ニコラス・オーウェン (イエズス会士) – Wikipedia

ニコラス・オーウェン(英: Nicholas Owen、生年不詳 – 1606年3月2日)は、イエズス会のブラザーである。通名は「リトル・ジョン」。エリザベス1世およびジェームズ1世の時代に弾圧されていたカトリックの司祭たちのために聖職者の巣穴(司祭の隠れ場)を作り、大勢のカトリック聖職者を救った人物として知られる。1606年に逮捕され、ロンドン塔で拷問を受け獄死した。死後、カトリック教会によって殉教者と称えられ、1929年、教皇ピウス11世によって列福され、1970年に教皇パウロ6世によってイングランド及びウェールズの40殉教者英語版の一人として列聖された。オーウェン個人の祝日は3月22日である。

ニコラス・オーウェンは16世紀のイングランド、オックスフォードに大工の子供として生まれ、自身も大工または建具屋を職業とした[2]。生年および若いころについて詳しいことは不明だが[3]、生年を1562年とするものある[1]。熱心なカトリック教徒の家庭に生まれ[1]、3人兄弟のうち2人は聖職者であったとも言われる[2]。当時のイングランドはカトリック教徒が迫害された時代であり、カトリックの司祭は逮捕され拷問を受け、処刑されることもあった[1]

オーウェンは1580年ごろイエズス会にエドマンド・キャンピオンの従者として入会した。キャンピオンが刑死すると、キャンピオンの無実を公言し1582年に逮捕された[2]。1588年ごろからヘンリー・ガーネット英語版神父に仕え、政府の追っ手から司祭たちを逃がすための聖職者の巣穴(司祭の隠れ場)を、イングランドの各地で作り始めた[4]。オーウェンは、落とし戸や隠し扉、地下道を作り、また騙し絵の手法も使った[4]。イングランドではこれらの隠れ場が100以上見つかっており、おそらくまだ未知のものが存在すると考えられている[4]。オーウェンは身長がとても低くヘルニアを患っていたにもかかわらず、18年間にもわたって狭苦しい場所で過酷な肉体労働を、その機密性ゆえに一人で昼夜を問わず働いた[1][2]。オーウェンはまた「リトル・ジョン」とも名乗っており、本当の名前を知るものは少なかった[1]。たびたび逮捕されることもあったが、その場を切り抜け釈放されている[3]

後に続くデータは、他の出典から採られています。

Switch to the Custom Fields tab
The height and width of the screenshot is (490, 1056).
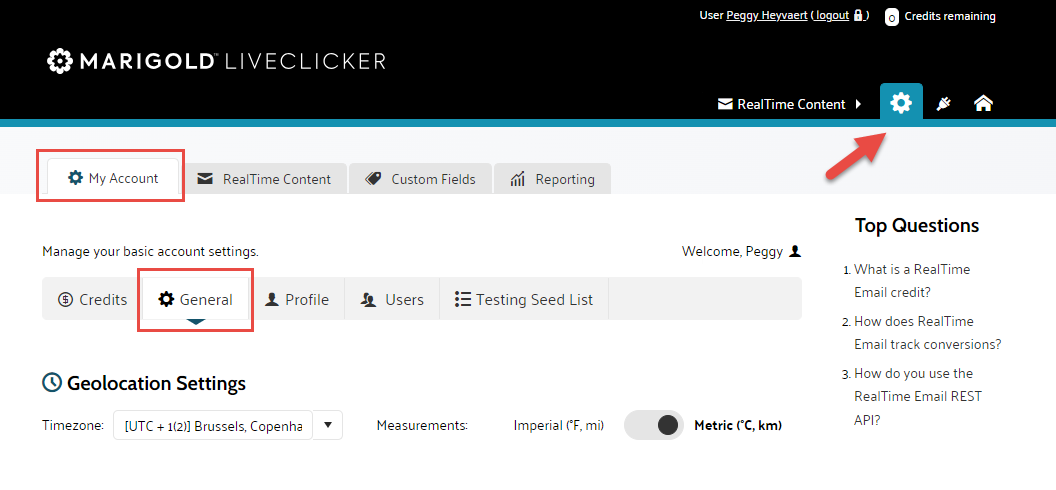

また、1597年に起こったジョン・ジェラルド英語版神父のロンドン塔からの脱出に関与したと伝えられている[1]

火薬陰謀事件の余波が残る1606年にオーウェンは逮捕された。政府は逮捕を喜び、拷問により貴重な情報が得られることを期待した。ロンドン塔に幽閉され、1ヶ月間の拷問にもかかわらずオーウェンは口を割らず、情報は何一つ得られなかった[1]。過酷な拷問によりオーウェンは死亡したが、政府はオーウェンは自殺したと公表した。推定死亡日は3月2日である[3]

ヘンリー・ガーネットはオーウェンについて、素晴らしい信心深さと技術を持った大工であり、無料で隠れ場を提供してくれたと語る。ジョン・ジェラルドは、独創的な能力で隠れ場を作り、大勢の命を救ったと語る。アルバン・バトラーは『聖人たちの生涯(Lives of the Saints)』において、「カトリックが迫害されたこの時代に、一個人でこれほどまでにカトリックに貢献した人物はいないだろう」と評している[5]

1929年12月15日、教皇ピウス11世によって列福され[6][2]、1970年に教皇パウロ6世によってイングランド及びウェールズの40殉教者英語版の一人として列聖された[7][8]。オーウェン個人の祝日は3月22日である[1]

ハーヴィントン・ホールやバッダースリー・クリントンなどの隠れ場所はオーウェンが作ったと言われている。